● **Exercise brief**
Below are records to print word for word; include none of their pictures.

——————————

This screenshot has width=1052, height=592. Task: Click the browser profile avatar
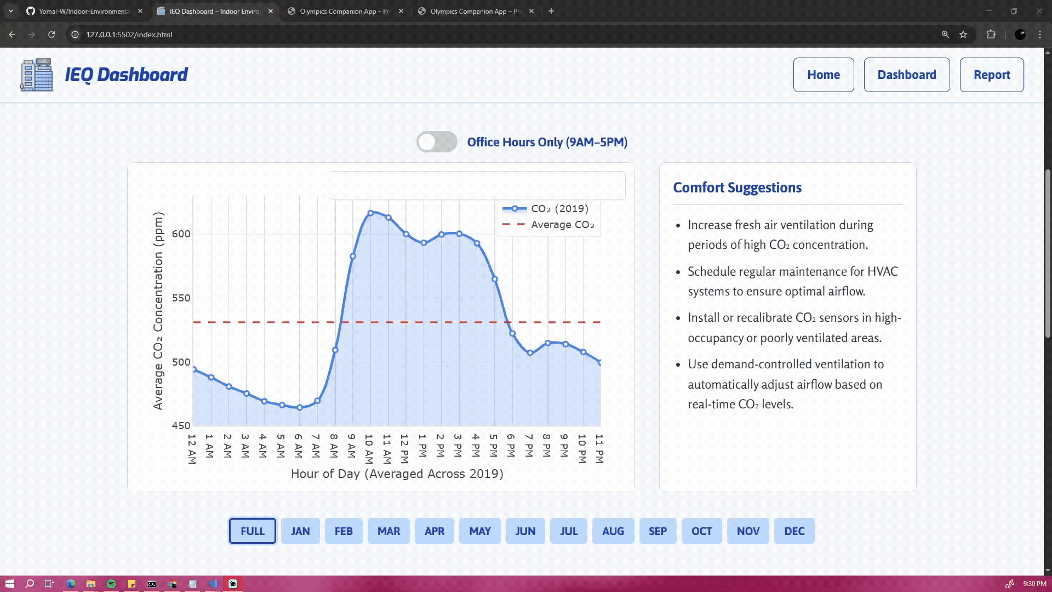tap(1020, 34)
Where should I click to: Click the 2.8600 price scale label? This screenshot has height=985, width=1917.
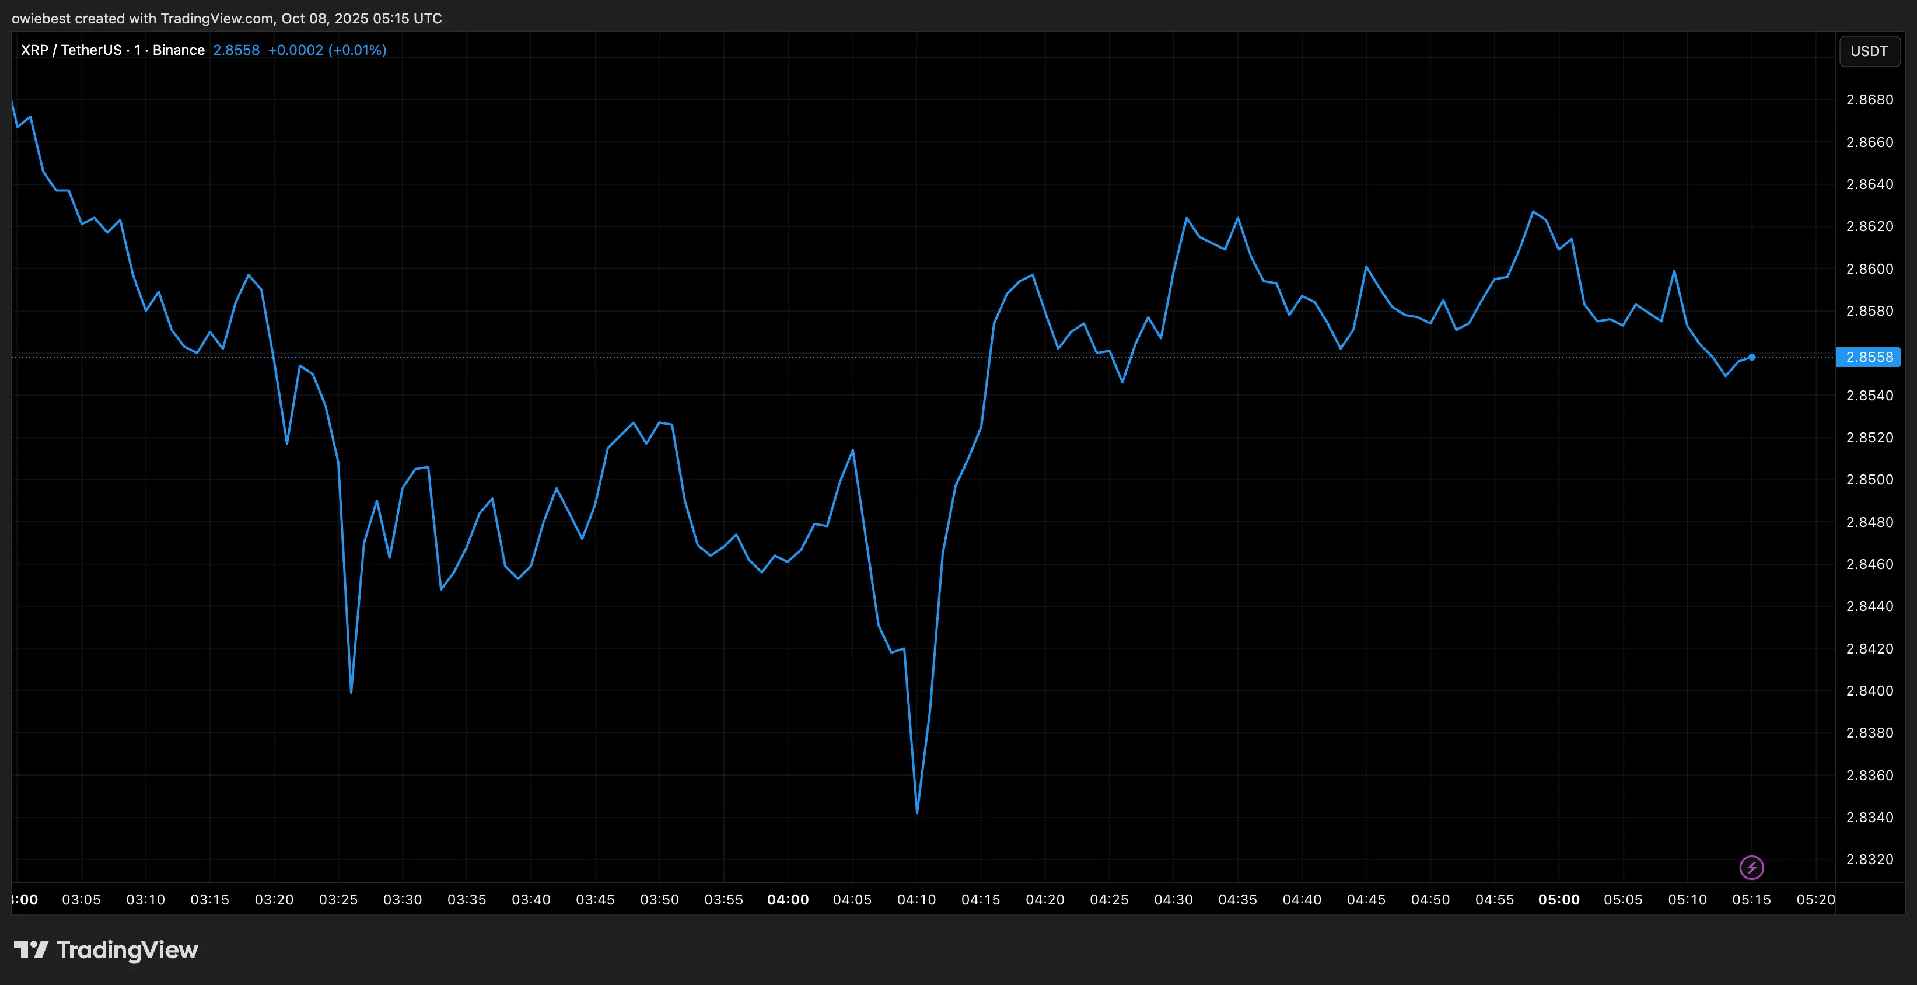(x=1869, y=269)
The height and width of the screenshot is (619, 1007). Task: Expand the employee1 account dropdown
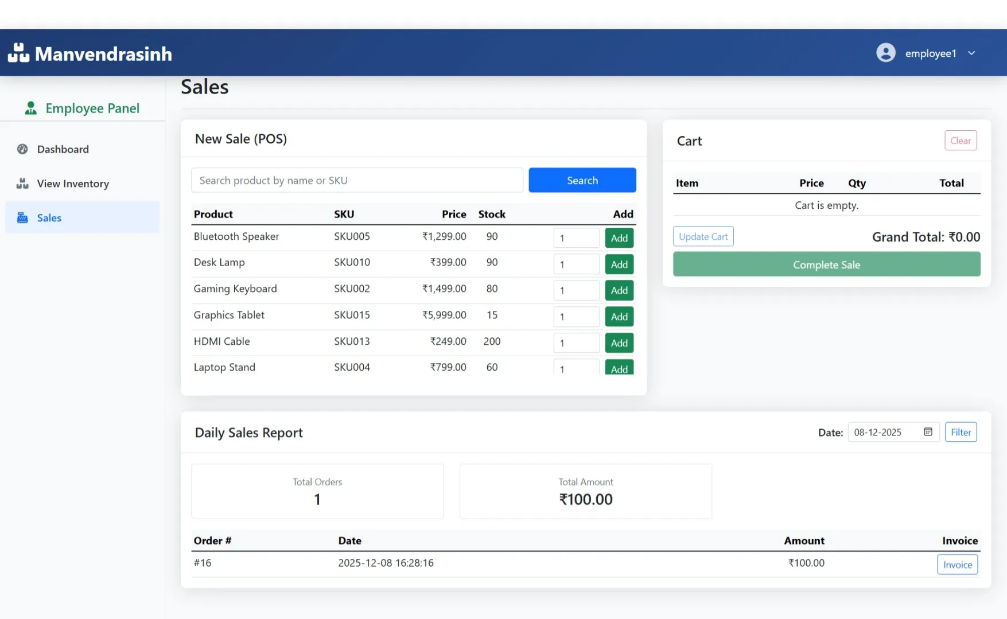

——————————

● **Solution to this exercise**
This screenshot has width=1052, height=592. Task: Click the browser profile avatar
tap(1020, 34)
Where should I click to: Click the 2.8600 price scale label? This screenshot has height=985, width=1917.
(x=1869, y=269)
The height and width of the screenshot is (619, 1007). Task: Expand the employee1 account dropdown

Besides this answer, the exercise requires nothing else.